Assigned task — From the records below, pull each line that has "label".

Records to process —
[Start of Attachment]

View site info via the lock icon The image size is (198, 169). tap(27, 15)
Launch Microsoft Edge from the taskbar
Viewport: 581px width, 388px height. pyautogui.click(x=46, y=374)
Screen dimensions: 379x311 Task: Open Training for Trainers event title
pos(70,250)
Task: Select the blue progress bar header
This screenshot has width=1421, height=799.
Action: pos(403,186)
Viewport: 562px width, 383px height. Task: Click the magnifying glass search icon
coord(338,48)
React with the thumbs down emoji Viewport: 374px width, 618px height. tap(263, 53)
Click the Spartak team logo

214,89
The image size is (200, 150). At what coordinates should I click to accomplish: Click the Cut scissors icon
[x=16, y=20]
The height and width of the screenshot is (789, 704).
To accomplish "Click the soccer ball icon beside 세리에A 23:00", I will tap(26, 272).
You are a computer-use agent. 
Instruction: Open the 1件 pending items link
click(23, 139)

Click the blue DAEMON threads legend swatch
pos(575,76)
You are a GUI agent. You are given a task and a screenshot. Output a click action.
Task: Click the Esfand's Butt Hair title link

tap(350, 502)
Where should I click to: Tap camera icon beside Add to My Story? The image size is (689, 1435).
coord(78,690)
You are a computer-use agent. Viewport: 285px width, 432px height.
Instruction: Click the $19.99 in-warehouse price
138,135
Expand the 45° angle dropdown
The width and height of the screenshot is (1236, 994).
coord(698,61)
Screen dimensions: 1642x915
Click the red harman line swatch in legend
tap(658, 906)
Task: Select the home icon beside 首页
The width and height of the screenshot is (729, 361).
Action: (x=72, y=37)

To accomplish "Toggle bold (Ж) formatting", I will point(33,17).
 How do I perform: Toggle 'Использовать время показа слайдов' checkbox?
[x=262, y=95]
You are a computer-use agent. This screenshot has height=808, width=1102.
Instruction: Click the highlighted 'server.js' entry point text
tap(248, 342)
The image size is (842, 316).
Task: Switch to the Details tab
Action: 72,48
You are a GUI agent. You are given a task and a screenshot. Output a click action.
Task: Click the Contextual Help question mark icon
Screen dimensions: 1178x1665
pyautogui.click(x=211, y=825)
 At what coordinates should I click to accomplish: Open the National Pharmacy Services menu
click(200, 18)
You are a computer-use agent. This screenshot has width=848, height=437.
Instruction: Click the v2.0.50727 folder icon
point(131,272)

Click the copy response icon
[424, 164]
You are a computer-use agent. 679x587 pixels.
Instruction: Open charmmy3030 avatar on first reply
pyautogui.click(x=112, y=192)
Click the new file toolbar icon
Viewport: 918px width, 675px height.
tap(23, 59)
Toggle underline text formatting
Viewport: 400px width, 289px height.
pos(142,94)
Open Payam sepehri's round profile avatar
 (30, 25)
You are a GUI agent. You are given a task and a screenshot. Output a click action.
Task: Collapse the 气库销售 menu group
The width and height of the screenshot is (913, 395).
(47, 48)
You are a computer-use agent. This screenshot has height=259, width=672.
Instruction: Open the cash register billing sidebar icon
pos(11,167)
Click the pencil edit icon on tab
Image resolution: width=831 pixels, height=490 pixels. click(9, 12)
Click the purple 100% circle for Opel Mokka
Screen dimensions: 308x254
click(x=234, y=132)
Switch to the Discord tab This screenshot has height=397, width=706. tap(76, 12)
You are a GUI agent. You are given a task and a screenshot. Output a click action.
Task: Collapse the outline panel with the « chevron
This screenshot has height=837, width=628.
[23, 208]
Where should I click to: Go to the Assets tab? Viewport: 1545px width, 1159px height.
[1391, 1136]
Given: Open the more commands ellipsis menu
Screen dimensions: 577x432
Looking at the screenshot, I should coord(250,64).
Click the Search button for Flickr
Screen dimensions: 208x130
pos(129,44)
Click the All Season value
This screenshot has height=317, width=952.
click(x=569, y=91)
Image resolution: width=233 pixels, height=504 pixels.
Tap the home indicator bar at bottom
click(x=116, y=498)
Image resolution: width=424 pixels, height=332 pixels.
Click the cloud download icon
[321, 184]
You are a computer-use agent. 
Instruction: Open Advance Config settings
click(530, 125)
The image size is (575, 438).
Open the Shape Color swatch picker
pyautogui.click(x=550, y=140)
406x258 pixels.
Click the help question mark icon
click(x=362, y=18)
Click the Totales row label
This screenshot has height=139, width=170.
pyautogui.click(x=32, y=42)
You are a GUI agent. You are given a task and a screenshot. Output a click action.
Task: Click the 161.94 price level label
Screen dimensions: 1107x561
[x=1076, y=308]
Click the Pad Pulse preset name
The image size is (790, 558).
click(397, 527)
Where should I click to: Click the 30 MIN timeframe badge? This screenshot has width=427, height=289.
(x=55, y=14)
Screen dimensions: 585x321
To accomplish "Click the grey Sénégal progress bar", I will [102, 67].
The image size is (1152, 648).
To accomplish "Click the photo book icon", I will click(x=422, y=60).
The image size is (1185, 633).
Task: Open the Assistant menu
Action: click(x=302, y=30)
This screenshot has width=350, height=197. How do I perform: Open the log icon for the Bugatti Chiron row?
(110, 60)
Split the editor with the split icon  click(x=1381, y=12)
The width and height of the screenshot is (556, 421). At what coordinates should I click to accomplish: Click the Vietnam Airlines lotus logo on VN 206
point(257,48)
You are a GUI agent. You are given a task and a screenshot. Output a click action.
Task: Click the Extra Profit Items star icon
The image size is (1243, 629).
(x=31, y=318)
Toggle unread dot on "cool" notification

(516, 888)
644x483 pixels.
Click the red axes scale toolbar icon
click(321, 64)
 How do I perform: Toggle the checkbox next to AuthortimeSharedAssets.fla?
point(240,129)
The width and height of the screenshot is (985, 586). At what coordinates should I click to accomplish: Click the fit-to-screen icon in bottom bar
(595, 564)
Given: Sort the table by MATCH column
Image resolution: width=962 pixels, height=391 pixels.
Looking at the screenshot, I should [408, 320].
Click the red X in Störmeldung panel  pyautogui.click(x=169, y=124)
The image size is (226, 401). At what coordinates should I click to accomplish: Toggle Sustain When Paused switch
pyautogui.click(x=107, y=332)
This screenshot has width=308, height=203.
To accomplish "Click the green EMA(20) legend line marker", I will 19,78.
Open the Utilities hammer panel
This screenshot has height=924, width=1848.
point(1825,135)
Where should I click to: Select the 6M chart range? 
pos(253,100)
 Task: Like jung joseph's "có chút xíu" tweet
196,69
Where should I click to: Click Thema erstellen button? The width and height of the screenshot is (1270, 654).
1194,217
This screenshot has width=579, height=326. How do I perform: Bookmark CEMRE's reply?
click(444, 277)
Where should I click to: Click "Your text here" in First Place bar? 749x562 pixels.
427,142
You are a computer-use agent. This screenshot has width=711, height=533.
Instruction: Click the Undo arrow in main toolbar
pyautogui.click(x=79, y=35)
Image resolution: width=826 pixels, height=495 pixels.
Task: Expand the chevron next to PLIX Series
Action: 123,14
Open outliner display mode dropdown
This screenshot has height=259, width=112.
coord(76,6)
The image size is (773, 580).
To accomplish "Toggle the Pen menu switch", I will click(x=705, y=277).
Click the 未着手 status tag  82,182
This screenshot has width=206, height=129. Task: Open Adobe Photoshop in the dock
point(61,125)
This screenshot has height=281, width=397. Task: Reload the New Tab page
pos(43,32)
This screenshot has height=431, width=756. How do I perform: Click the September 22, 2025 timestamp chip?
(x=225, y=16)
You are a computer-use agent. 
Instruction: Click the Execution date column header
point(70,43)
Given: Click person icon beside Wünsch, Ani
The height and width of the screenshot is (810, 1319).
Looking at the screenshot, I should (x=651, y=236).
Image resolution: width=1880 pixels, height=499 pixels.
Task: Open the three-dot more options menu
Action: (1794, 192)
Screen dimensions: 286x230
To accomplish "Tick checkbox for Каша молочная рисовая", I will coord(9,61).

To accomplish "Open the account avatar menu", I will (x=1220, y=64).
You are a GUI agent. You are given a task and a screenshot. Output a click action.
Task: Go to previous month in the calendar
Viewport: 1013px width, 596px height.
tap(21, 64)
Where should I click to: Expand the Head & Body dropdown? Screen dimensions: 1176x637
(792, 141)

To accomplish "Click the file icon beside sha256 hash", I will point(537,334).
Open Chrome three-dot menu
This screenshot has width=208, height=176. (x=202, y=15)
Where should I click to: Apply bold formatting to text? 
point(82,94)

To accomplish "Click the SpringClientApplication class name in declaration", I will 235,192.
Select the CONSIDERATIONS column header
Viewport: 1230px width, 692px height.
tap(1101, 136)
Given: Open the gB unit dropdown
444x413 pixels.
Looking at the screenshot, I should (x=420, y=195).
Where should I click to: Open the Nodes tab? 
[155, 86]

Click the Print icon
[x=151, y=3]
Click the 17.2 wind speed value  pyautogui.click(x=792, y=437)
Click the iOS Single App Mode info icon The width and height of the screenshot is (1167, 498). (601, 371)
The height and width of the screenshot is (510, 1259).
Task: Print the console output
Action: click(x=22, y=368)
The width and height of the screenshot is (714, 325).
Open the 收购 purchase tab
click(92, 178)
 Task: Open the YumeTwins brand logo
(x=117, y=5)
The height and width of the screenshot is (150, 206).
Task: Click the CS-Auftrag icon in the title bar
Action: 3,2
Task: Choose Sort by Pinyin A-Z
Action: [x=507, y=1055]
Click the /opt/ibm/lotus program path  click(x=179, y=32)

[End of Attachment]

Answer space —
Click the Totales row label
Task: Click the 161.94 price level label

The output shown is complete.